Referendum taglio numero dei parlamentari, finalmente fissata la data. Per cosa si vota?

referendum

Nella notte il Consiglio dei Ministri ha fissato la data per il referendum confermativo per il Taglio dei parlamentari: si voterà il 20 e 21 settembre. Stessi giorni fissati anche per le elezioni suppletive nei collegi 03 della Sardegna e 09 del Veneto.

Nel comunicato di Palazzo Chigi si legge: “La data delle consultazioni  è stata individuata in modo da far coincidere la data del referendum confermativo e quella delle elezioni suppletive, in conformità a quanto disposto dall’articolo 1-bis del decreto-legge 20 aprile 2020, n. 26, secondo cui per le consultazioni elettorali resta fermo il principio di concentrazione delle scadenze elettorali, in considerazione delle esigenze di contenimento della spesa e delle misure precauzionali per la tutela della salute degli elettori e dei componenti di seggio”.

Taglio parlamentari

Con il referendum si chiede la conferma della legge che prevede il taglio dei parlamentari. Se il referendum avrà esito positivo si ridurrebbero i seggi di 345 unità nel seguente modo:

  • attualmente alla Camera ci sono 630 deputati e sarebbero ridotti a 400
  • attualmente al Senato ci sono 315 senatori e sarebbero ridotti a 200

Il testo sottoposto al parere dei cittadini sarà il seguente:

Si tratta di un referendum confermativo, il quarto nella storia della Repubblica italiana, dal titolo “Modifiche agli articoli 56, 57 e 59 della Costituzione in materia di riduzione del numero dei parlamentari”.

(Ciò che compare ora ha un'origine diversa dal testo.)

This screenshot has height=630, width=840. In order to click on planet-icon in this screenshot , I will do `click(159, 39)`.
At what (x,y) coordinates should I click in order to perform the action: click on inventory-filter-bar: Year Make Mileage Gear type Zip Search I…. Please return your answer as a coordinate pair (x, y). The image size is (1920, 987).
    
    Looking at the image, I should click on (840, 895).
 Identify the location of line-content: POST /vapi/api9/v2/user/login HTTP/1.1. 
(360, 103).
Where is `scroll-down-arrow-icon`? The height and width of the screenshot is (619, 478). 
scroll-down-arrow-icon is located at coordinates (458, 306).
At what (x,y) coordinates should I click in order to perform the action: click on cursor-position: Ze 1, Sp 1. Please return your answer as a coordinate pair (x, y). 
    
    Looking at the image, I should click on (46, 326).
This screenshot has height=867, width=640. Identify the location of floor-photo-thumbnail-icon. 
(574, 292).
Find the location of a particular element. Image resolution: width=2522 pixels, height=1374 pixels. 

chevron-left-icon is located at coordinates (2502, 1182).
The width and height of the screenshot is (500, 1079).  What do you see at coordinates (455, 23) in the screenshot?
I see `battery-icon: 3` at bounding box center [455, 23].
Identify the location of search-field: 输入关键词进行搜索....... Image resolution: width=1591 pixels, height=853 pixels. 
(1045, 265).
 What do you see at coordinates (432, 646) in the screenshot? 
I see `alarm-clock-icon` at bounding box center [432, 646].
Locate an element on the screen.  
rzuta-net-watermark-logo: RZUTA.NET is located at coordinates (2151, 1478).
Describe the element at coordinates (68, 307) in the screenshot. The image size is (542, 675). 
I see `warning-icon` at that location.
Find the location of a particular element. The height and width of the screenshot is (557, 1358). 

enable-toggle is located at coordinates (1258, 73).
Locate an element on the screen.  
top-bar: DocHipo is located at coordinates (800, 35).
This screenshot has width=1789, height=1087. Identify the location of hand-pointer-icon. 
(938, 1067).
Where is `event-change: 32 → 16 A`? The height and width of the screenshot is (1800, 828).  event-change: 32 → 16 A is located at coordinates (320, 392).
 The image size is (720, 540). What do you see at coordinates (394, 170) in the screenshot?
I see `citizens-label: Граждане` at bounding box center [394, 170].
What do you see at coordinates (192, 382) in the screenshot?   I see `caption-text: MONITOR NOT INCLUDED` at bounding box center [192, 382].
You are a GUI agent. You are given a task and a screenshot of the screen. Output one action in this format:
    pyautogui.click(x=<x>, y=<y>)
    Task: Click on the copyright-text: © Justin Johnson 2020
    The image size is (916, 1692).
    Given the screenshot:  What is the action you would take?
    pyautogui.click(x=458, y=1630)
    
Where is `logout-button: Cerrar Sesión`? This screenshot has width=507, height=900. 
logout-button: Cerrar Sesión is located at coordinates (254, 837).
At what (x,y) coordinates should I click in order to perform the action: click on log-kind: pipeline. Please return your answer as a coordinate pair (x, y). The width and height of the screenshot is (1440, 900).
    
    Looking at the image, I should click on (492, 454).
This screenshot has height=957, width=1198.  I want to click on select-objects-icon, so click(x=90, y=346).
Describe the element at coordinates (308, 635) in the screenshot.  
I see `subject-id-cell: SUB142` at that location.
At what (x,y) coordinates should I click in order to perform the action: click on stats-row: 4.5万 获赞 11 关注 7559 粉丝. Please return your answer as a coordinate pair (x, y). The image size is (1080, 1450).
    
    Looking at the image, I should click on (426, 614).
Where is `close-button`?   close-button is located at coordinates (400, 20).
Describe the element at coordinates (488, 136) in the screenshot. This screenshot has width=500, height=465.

Il testo di legge, che si chiede di confermare agli italiani, prevede la riduzione del 36.5% dei parlamentari e porterebbe di fatto i seggi alla Camera dagli attuali 630  a 400 e i seggi al Senato dagli attuali 315 a 200.

Il quesito cui saremo chiamati a rispondere è il seguente: «Approvate il testo della legge costituzionale concernente “Modifiche agli articoli 56, 57 e 59 della Costituzione in materia di riduzione del numero dei parlamentari”, approvato dal Parlamento e pubblicato nella Gazzetta Ufficiale della Repubblica Italiana – Serie generale – n° 240 del 12 ottobre 2019?».

Si ricorda che il referendum, essendo confermativo, non richiede il raggiungimento di un quorum per essere valido.